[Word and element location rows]
• • •

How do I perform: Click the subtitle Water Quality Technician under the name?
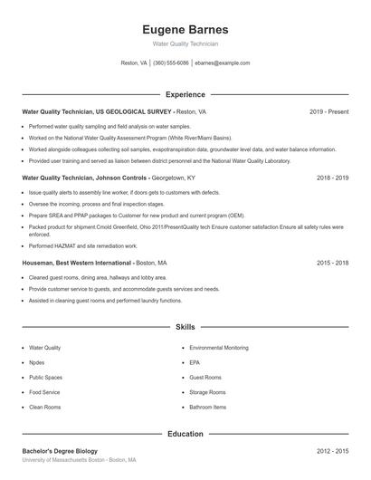[185, 43]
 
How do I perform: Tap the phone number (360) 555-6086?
[171, 63]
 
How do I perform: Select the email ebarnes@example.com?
[222, 63]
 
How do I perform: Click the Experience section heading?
[185, 94]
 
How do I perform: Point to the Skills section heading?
[185, 326]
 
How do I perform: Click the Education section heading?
[185, 434]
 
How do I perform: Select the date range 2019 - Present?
[328, 111]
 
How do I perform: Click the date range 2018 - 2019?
[332, 178]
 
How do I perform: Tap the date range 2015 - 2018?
[332, 263]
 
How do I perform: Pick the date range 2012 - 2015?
[332, 451]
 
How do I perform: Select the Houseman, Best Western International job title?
[77, 263]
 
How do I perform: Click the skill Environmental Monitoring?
[219, 348]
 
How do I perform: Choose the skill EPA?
[195, 362]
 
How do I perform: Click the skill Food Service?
[44, 392]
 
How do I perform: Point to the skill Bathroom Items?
[207, 407]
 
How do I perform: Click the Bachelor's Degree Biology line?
[60, 451]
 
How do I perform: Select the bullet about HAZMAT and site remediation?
[83, 245]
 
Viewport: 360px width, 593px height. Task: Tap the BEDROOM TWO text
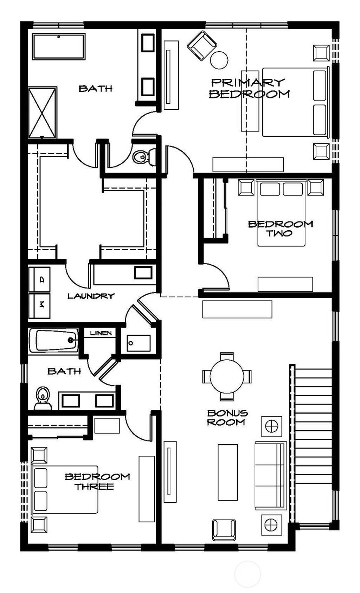(280, 228)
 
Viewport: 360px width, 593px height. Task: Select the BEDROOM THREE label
(97, 482)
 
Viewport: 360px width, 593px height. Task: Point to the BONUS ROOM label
(227, 418)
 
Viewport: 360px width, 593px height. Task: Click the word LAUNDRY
(91, 296)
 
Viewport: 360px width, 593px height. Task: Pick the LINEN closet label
(101, 333)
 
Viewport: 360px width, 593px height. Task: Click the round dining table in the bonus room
(227, 376)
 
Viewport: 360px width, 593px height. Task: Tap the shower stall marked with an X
(42, 113)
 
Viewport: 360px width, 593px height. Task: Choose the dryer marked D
(39, 279)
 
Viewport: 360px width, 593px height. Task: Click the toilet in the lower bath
(43, 398)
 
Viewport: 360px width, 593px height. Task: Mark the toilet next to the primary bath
(144, 157)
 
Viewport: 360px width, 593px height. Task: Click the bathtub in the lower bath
(53, 340)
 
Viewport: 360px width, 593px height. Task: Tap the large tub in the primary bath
(59, 46)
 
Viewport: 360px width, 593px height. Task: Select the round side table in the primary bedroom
(219, 60)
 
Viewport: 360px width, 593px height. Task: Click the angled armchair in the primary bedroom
(202, 45)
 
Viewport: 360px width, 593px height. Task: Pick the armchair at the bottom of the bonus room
(224, 529)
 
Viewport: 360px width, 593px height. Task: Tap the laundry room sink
(143, 272)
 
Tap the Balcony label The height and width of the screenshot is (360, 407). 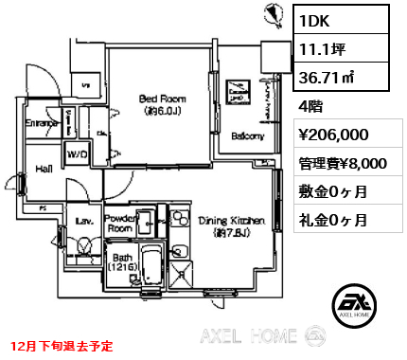pyautogui.click(x=248, y=136)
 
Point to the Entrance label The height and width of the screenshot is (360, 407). pyautogui.click(x=42, y=123)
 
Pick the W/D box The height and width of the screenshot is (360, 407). pyautogui.click(x=78, y=154)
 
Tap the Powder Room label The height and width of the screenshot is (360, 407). pyautogui.click(x=120, y=223)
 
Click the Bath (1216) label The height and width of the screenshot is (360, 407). pyautogui.click(x=123, y=263)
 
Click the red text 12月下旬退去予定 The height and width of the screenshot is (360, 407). pyautogui.click(x=61, y=347)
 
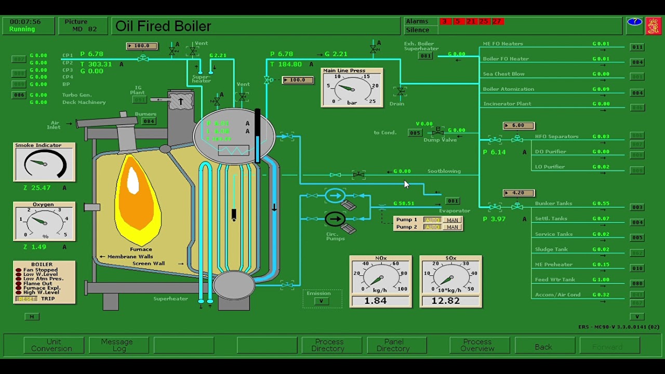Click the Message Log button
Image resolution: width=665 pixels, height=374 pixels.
(x=119, y=345)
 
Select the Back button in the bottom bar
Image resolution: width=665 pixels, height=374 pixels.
(x=544, y=346)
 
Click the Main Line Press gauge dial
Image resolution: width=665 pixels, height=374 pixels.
(x=352, y=88)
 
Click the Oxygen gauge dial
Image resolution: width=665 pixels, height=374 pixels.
(x=44, y=222)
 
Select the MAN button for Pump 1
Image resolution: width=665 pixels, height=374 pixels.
(x=452, y=220)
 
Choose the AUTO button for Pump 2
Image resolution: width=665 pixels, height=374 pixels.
(x=432, y=227)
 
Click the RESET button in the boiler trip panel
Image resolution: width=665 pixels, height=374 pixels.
(x=26, y=299)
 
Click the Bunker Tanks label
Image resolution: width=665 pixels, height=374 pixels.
(x=553, y=204)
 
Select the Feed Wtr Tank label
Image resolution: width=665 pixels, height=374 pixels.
(x=555, y=279)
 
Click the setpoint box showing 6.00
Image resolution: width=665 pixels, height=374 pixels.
(x=518, y=126)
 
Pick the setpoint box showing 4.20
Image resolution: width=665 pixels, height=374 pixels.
(x=518, y=193)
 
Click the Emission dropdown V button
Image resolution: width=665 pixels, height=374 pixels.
(x=322, y=301)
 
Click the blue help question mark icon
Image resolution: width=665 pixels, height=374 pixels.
(x=634, y=22)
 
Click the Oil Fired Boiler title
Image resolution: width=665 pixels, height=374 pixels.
(x=163, y=26)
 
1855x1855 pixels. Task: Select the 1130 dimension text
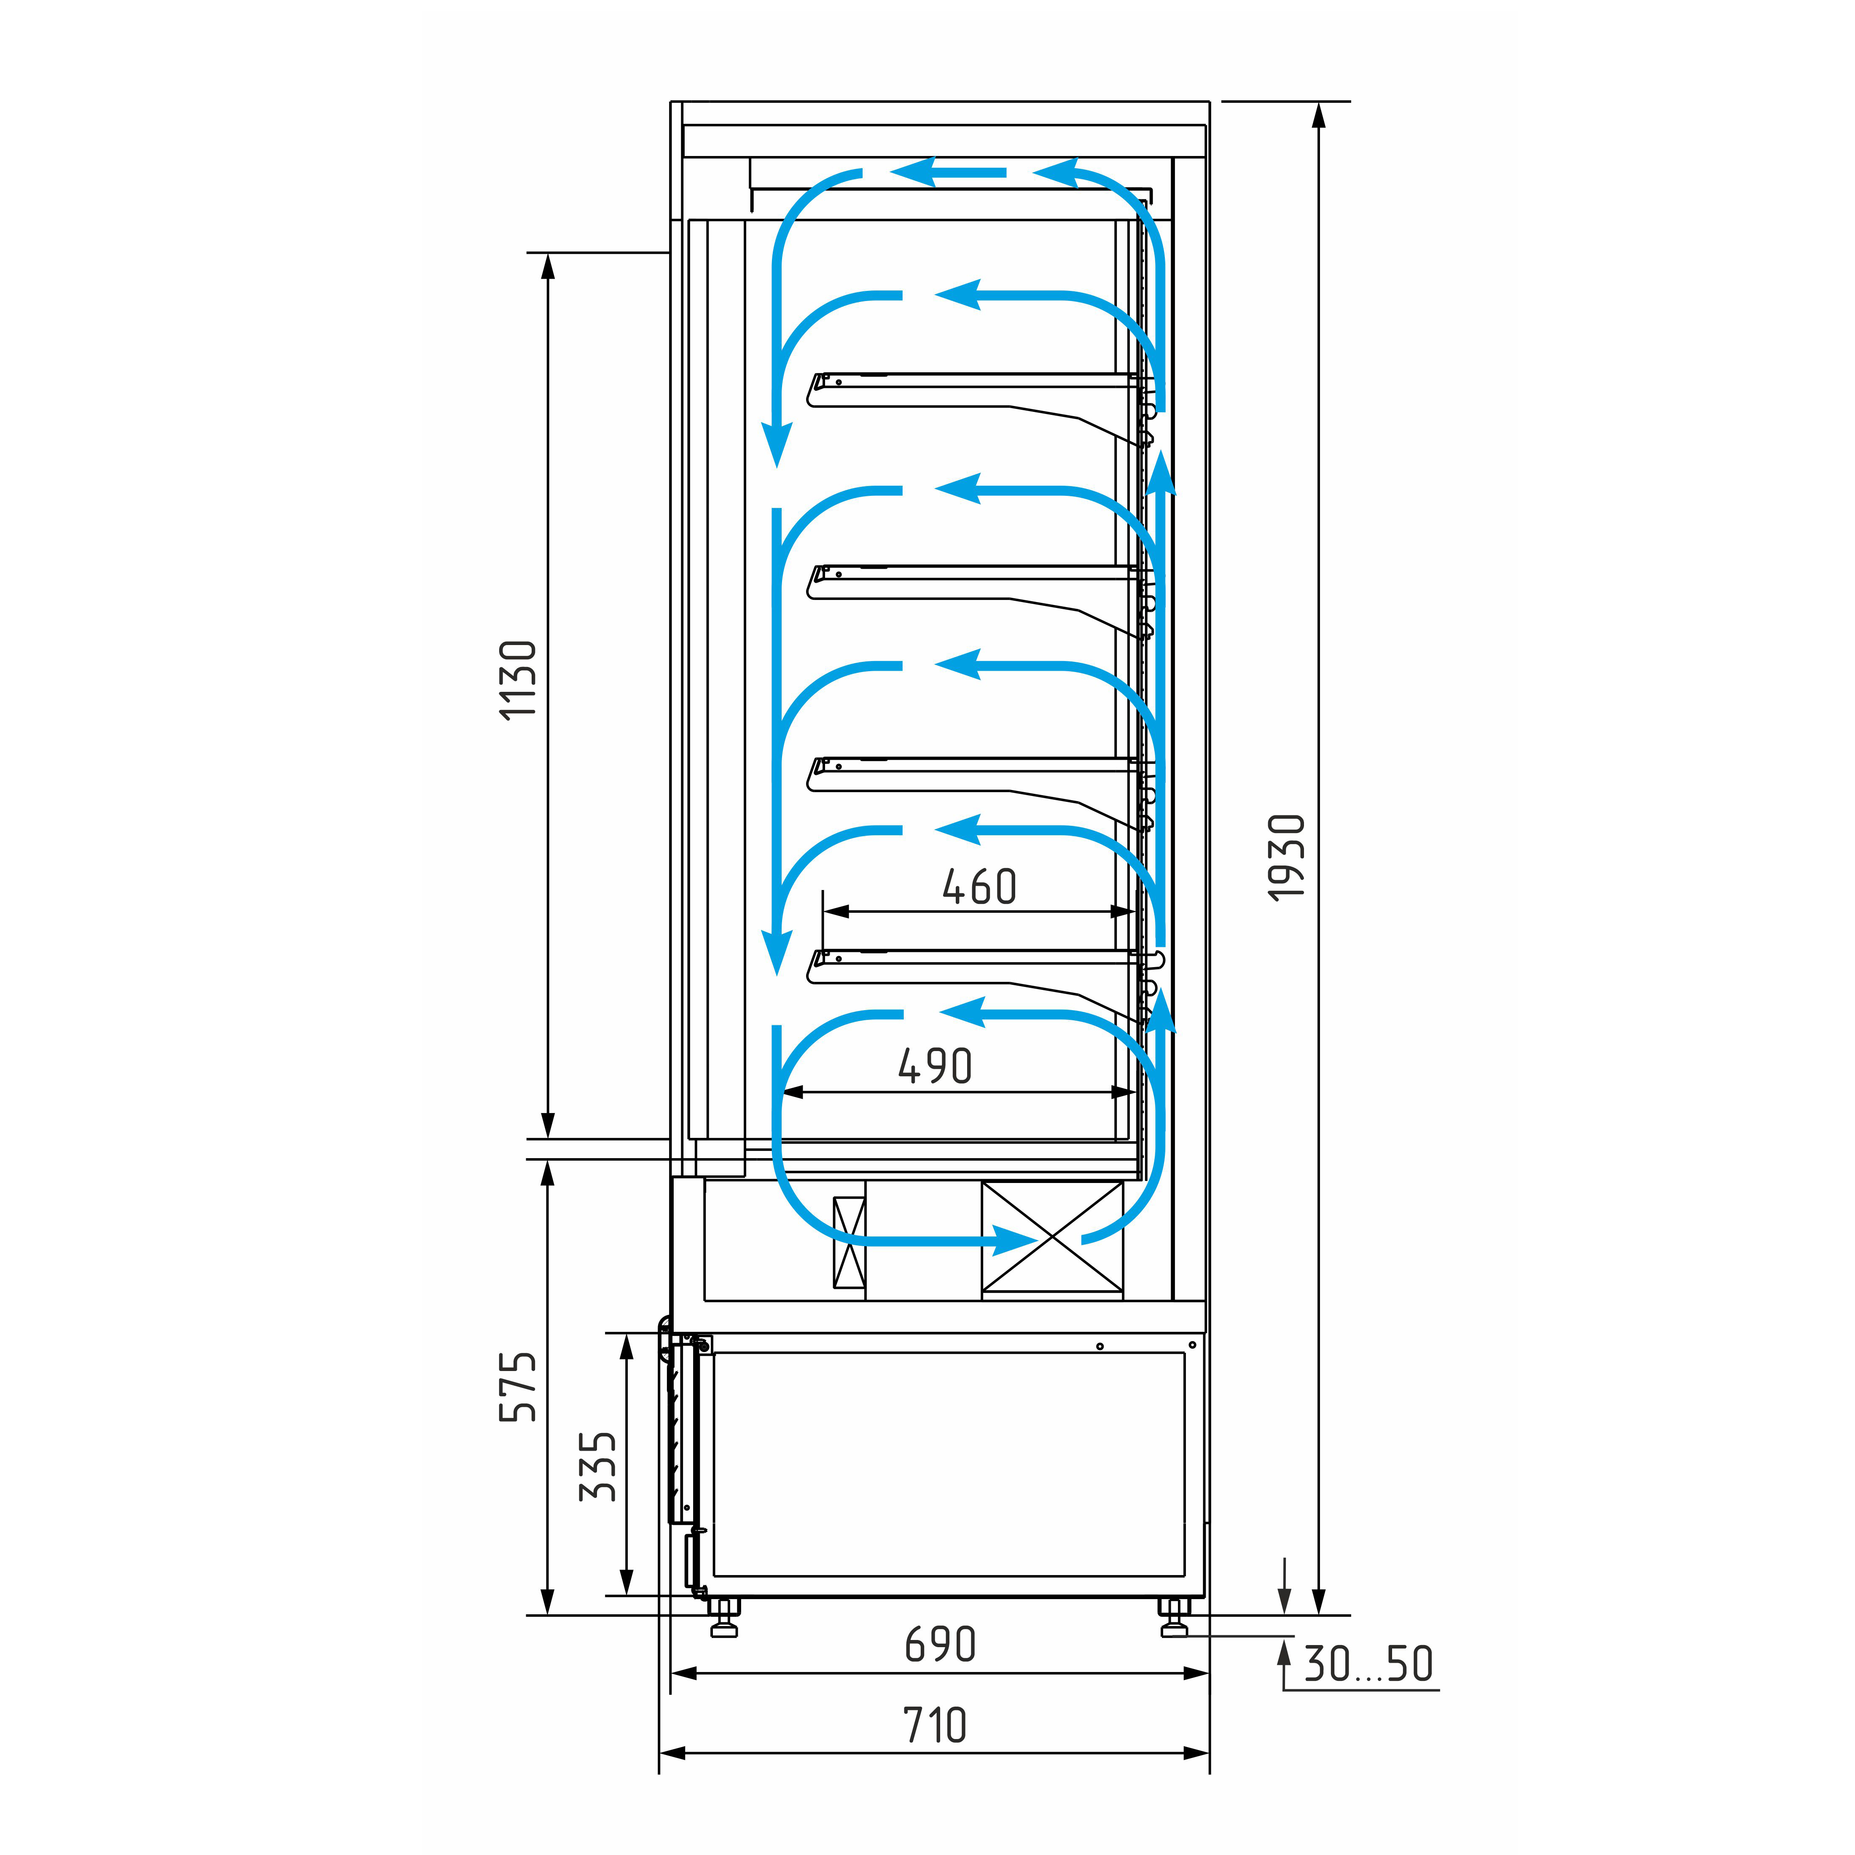click(519, 680)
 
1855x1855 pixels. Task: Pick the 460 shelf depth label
click(979, 886)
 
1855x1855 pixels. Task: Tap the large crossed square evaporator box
click(1052, 1237)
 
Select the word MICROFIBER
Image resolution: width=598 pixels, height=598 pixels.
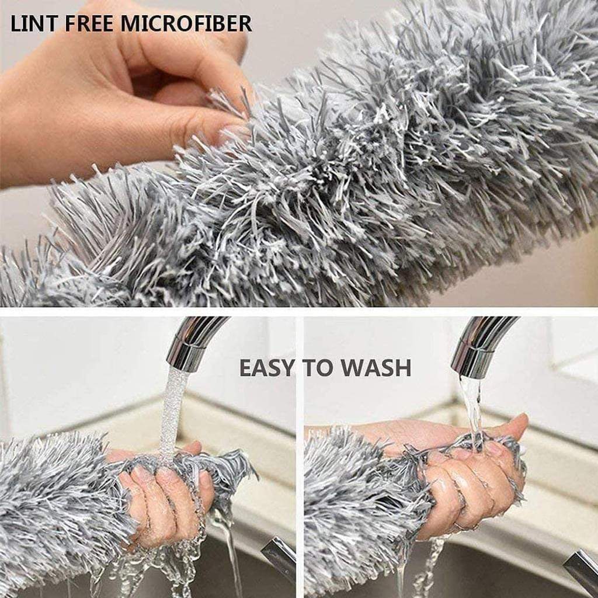186,23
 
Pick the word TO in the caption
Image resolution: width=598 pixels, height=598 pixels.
319,368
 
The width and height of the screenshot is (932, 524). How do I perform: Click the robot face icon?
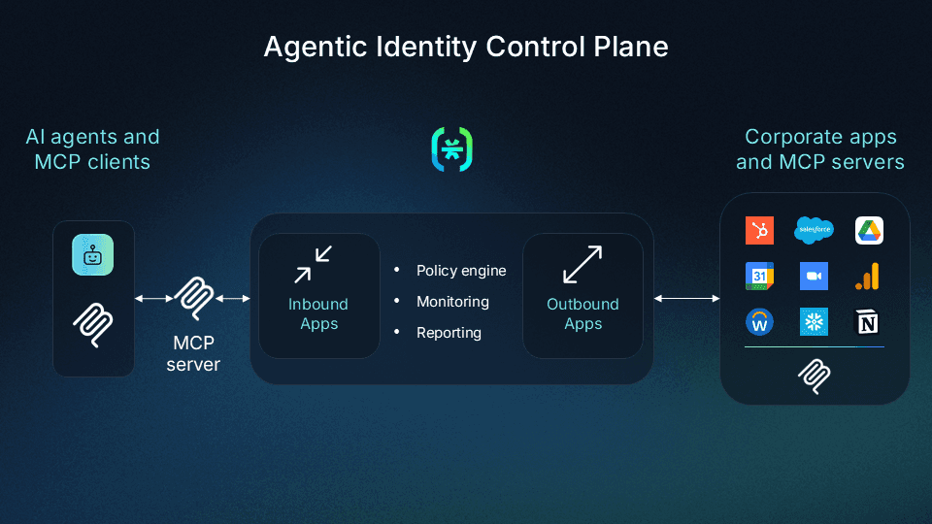pyautogui.click(x=93, y=255)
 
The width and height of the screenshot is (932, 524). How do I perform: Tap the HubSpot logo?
pyautogui.click(x=759, y=231)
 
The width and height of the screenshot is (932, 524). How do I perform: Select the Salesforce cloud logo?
pyautogui.click(x=815, y=230)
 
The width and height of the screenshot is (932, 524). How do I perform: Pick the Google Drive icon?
pyautogui.click(x=869, y=231)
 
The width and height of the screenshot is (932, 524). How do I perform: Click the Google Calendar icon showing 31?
pyautogui.click(x=759, y=277)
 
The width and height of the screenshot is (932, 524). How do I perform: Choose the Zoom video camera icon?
pyautogui.click(x=814, y=277)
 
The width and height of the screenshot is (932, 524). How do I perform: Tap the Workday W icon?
pyautogui.click(x=759, y=322)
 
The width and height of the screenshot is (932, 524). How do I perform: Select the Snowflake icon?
pyautogui.click(x=814, y=322)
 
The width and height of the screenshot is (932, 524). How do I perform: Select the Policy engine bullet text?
pyautogui.click(x=461, y=271)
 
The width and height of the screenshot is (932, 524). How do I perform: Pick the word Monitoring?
pyautogui.click(x=452, y=302)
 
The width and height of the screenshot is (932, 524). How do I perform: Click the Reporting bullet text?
pyautogui.click(x=449, y=333)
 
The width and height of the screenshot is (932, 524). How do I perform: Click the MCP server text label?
pyautogui.click(x=193, y=354)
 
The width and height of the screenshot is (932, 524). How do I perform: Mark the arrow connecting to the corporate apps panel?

• • •

■ The task: Can you rewrite the stretch of rows from the line containing "Pick the setpoint box showing 4.20" through the line containing "(x=634, y=22)", requests included, with every coordinate in the answers scaled by 1.9 and rounded to whole numbers, halves up? Leave all other text in those lines unchanged.

■ Answer to this exercise:
Pick the setpoint box showing 4.20
Image resolution: width=665 pixels, height=374 pixels.
(x=984, y=367)
 
Click the Emission dropdown V button
Image resolution: width=665 pixels, height=374 pixels.
(x=612, y=572)
 
Click the blue help question mark icon
Image resolution: width=665 pixels, height=374 pixels.
(x=1205, y=42)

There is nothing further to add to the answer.